File "/local/scratch/ds858/nlsa/lib/python3.11/multiprocessing/queues.py", line 122, in get
  return _ForkingPickler.loads(res)
         ^^^^^^^^^^^^^^^^^^^^^^^^^^
 File "/local/scratch/ds858/nlsa/lib/python3.11/site-packages/torch/multiprocessing/reductions.py", line 307, in rebuild_storage_fd
   fd = df.detach()
        ^^^^^^^^^^^
 File "/local/scratch/ds858/nlsa/lib/python3.11/multiprocessing/resource_sharer.py", line 57, in detach
   with _resource_sharer.get_connection(self._id) as conn:
        ^^^^^^^^^^^^^^^^^^^^^^^^^^^^^^^^^^^^^^^^^
 File "/local/scratch/ds858/nlsa/lib/python3.11/multiprocessing/resource_sharer.py", line 86, in get_connection
   c = Client(address, authkey=process.current_process().authkey)
       ^^^^^^^^^^^^^^^^^^^^^^^^^^^^^^^^^^^^^^^^^^^^^^^^^^^^^^^^^^
 File "/local/scratch/ds858/nlsa/lib/python3.11/multiprocessing/connection.py", line 507, in Client
   answer_challenge(c, authkey)
 File "/local/scratch/ds858/nlsa/lib/python3.11/multiprocessing/connection.py", line 756, in answer_challenge
   response = connection.recv_bytes(256)        # reject large message
              ^^^^^^^^^^^^^^^^^^^^^^^^^^
 File "/local/scratch/ds858/nlsa/lib/python3.11/multiprocessing/connection.py", line 215, in recv_bytes
   buf = self._recv_bytes(maxlength)
         ^^^^^^^^^^^^^^^^^^^^^^^^^^^
 File "/local/scratch/ds858/nlsa/lib/python3.11/multiprocessing/connection.py", line 413, in _recv_bytes
   buf = self._recv(4)
         ^^^^^^^^^^^^^
 File "/local/scratch/ds858/nlsa/lib/python3.11/multiprocessing/connection.py", line 382, in _recv
   raise EOFError
OFError

I am grateful for any help or advice for addressing this issue.

kumpera · July 21, 2023, 2:31pm

Can you share the full error message and a repro script.

From your description it might be that your system has too little shm setup. You can check the value of kernel.shmmax by using /sbin/sysctl -a

dstrohmaier · July 21, 2023, 3:11pm

I cannot share the whole code at the moment. Generally, though, I am using huggingface BERT models. The error occurred when I was creating embeddings using the model and passing them back to the main process using a queue. I am not even training the model at this point. It is set to eval() and I am using a no_grad() context. The error also has been intermittent.

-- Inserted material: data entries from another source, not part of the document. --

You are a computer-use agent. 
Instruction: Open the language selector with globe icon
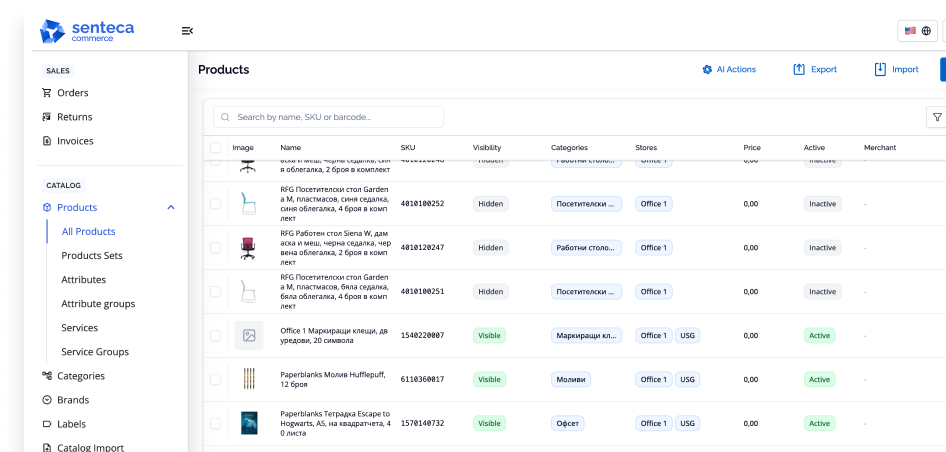[x=917, y=31]
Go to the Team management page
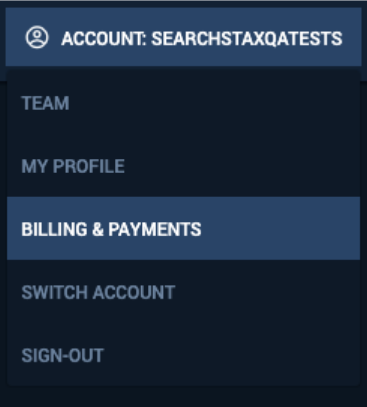367x407 pixels. coord(183,103)
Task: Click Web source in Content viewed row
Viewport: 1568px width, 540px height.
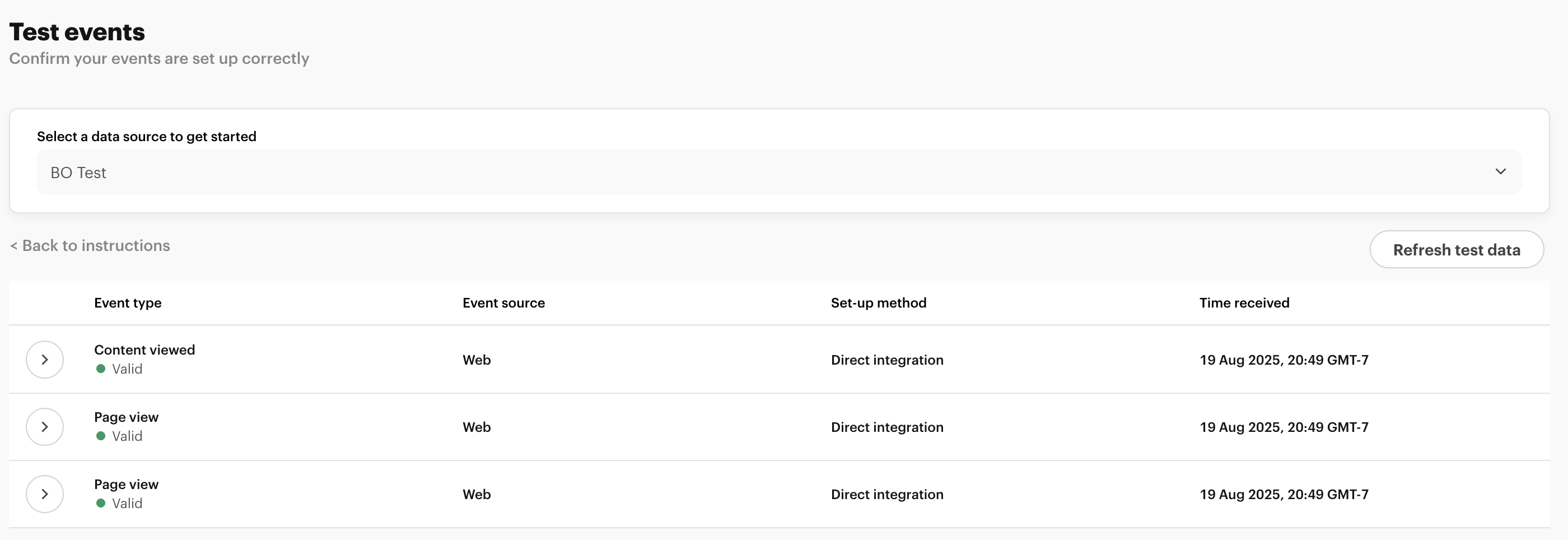Action: pyautogui.click(x=477, y=360)
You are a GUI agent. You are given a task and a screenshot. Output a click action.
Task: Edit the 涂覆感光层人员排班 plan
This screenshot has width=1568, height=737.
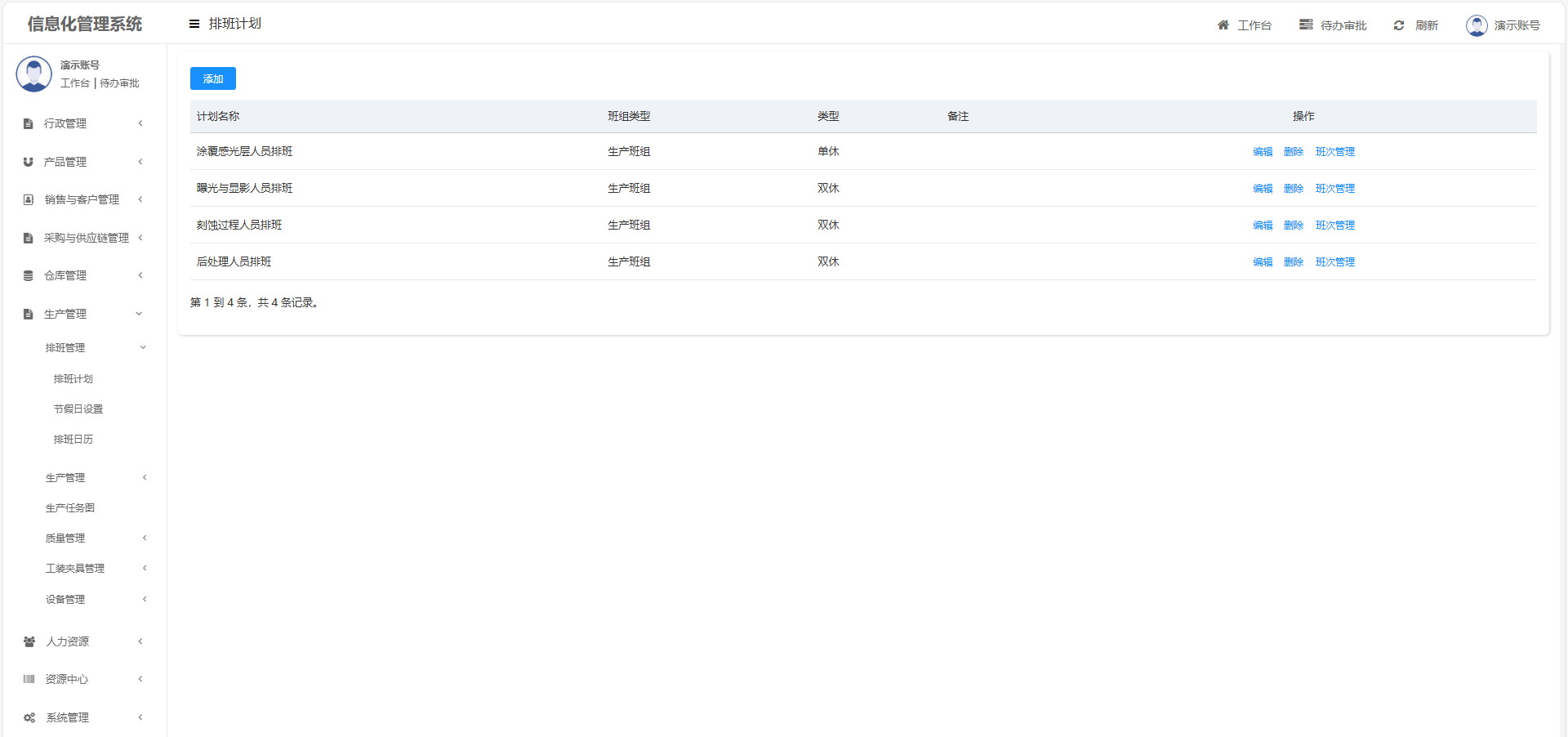1263,152
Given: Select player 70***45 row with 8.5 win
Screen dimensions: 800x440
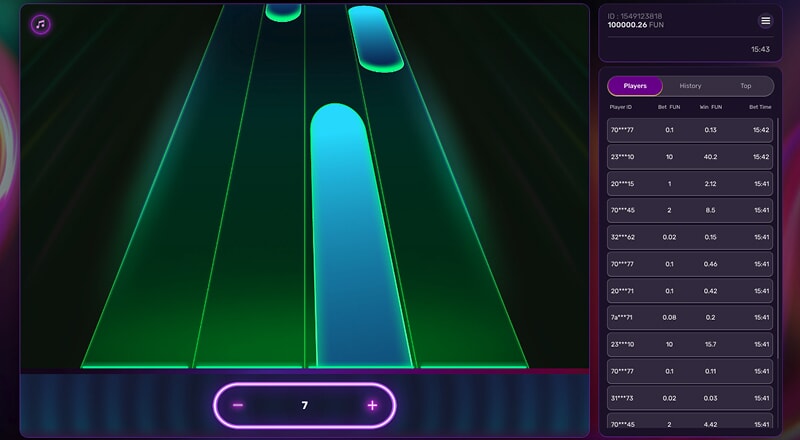Looking at the screenshot, I should tap(690, 210).
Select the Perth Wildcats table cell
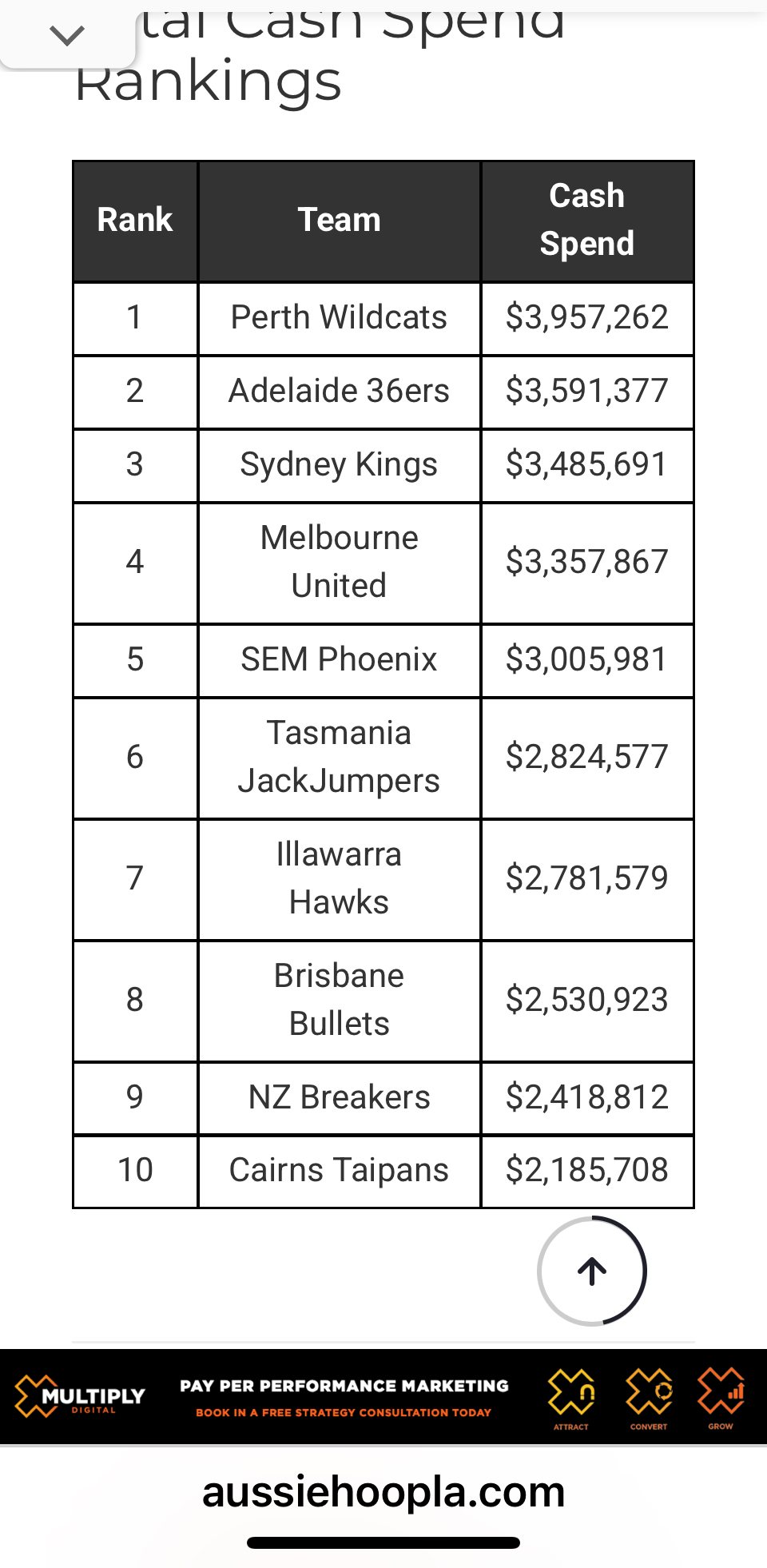The height and width of the screenshot is (1568, 767). [x=339, y=317]
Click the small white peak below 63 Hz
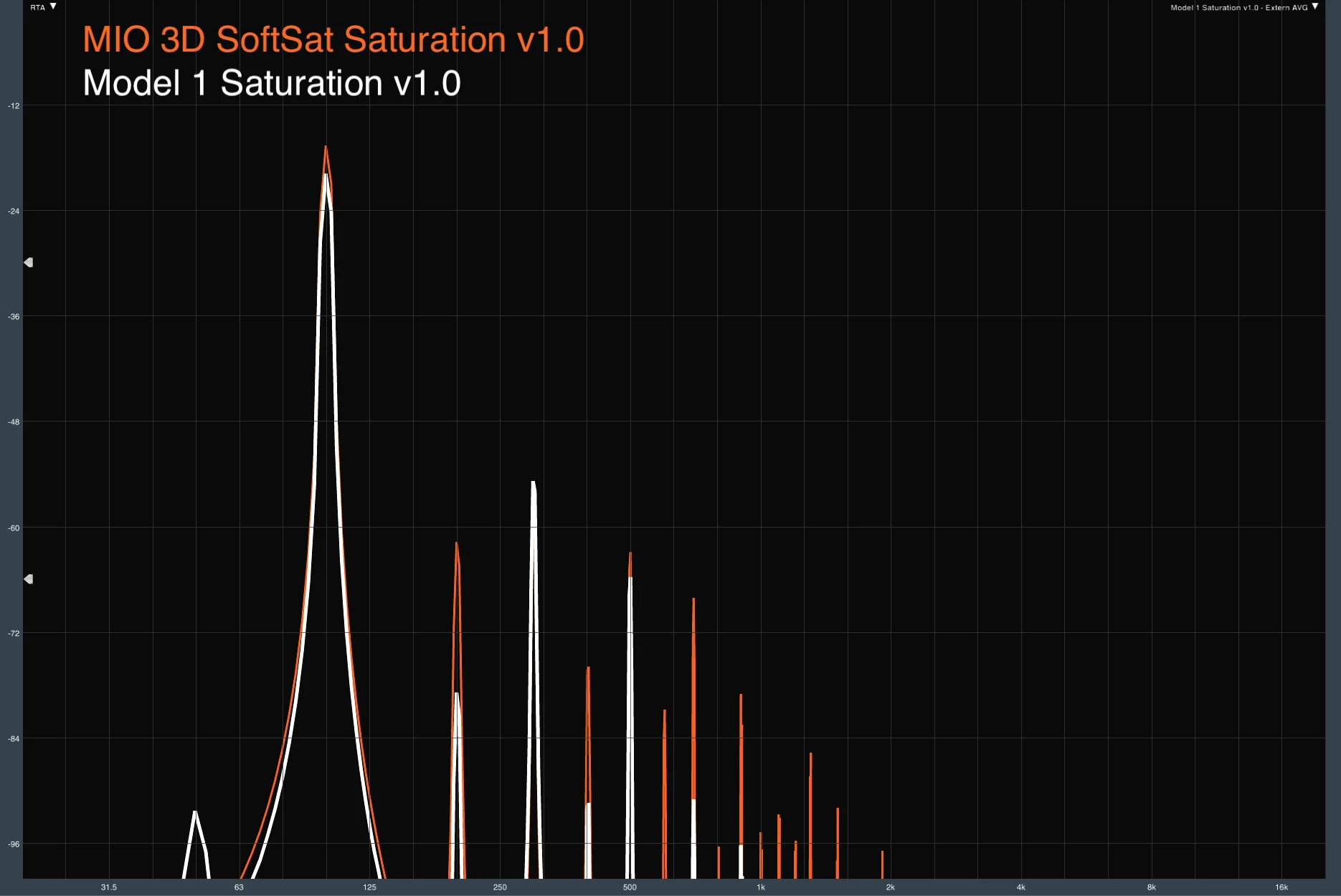 195,813
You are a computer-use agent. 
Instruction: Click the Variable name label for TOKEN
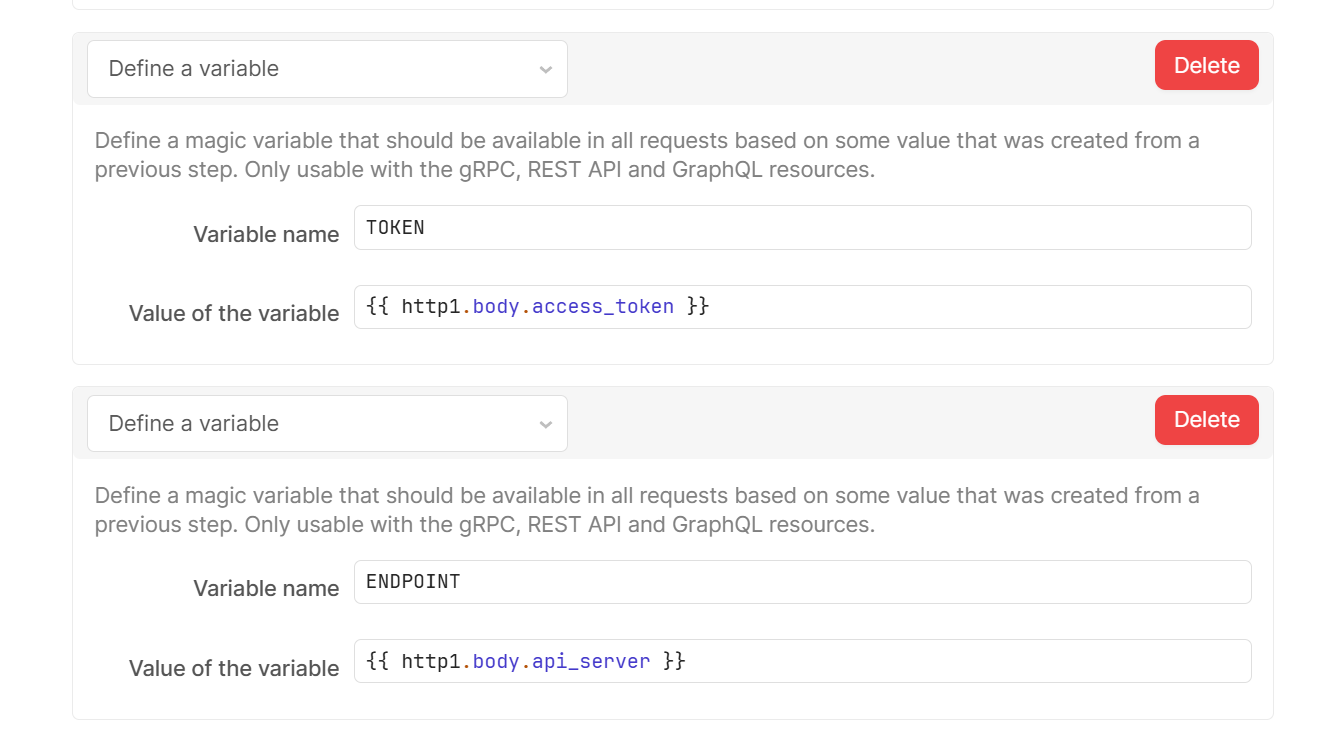[266, 234]
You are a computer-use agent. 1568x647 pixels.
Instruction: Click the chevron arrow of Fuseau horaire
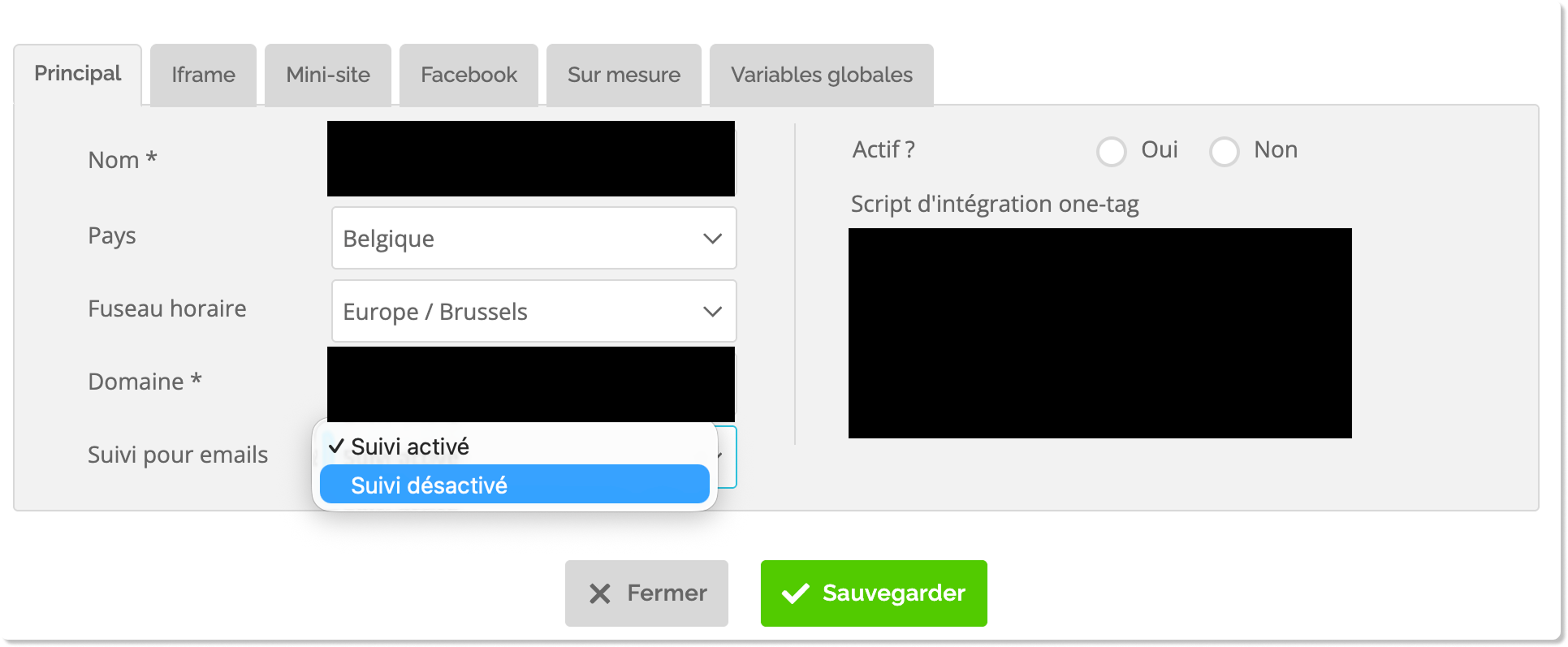click(x=712, y=312)
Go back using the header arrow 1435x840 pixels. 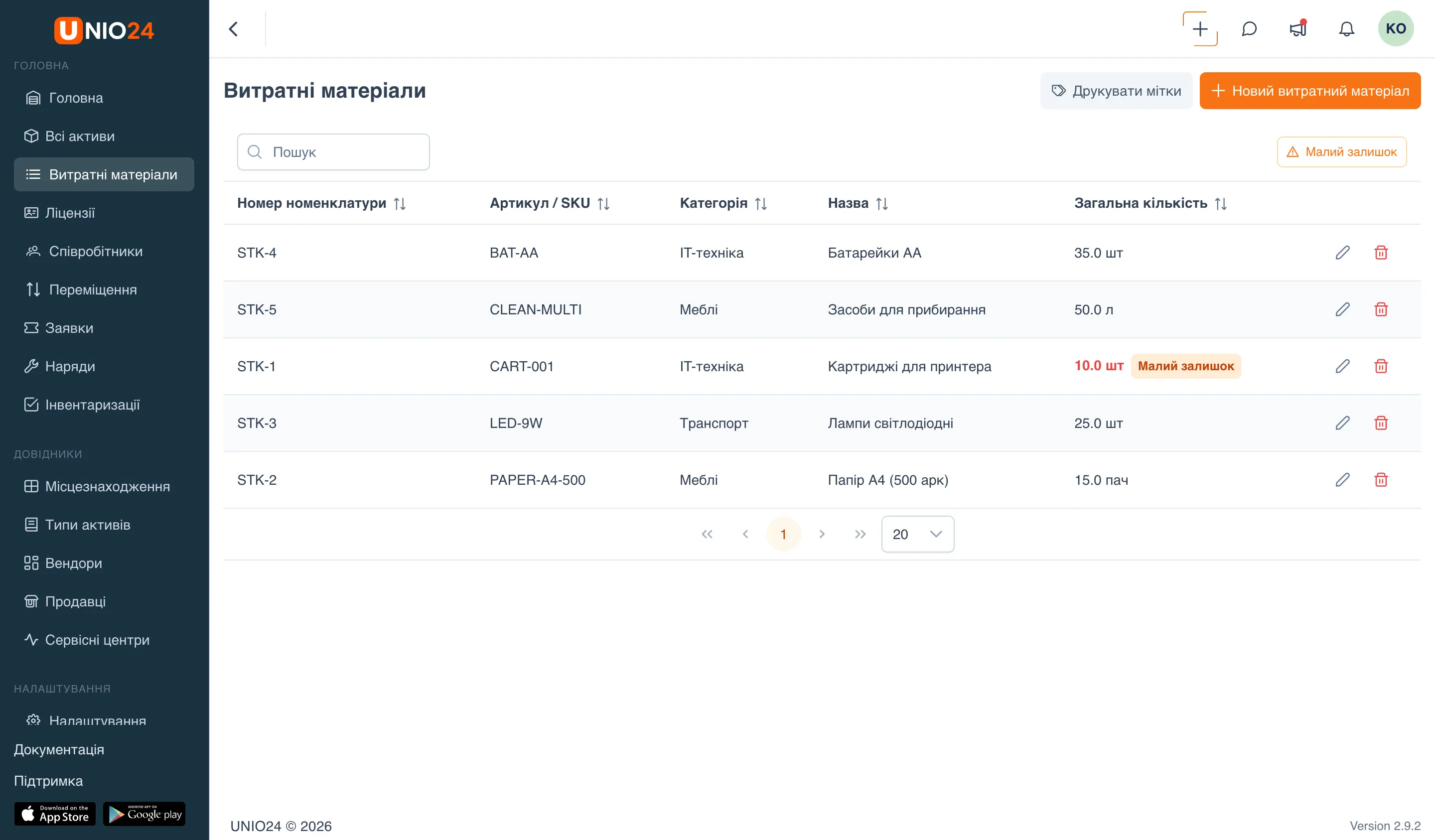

We have checked the value of kernel.shmmax and it should far exceed what my process could possibly ever use. Speficially, it is a kernel.shmmax value of 18,446,744,073,692,774,399 or 0xFFFF FFFF FEFF FFFF = 2^64 - 2^24 - 1, which we assume is the default value for a 64bit machine.

I have not seen the same error on another machine I am using, however, so it might be some other bit of machine-specific configuration.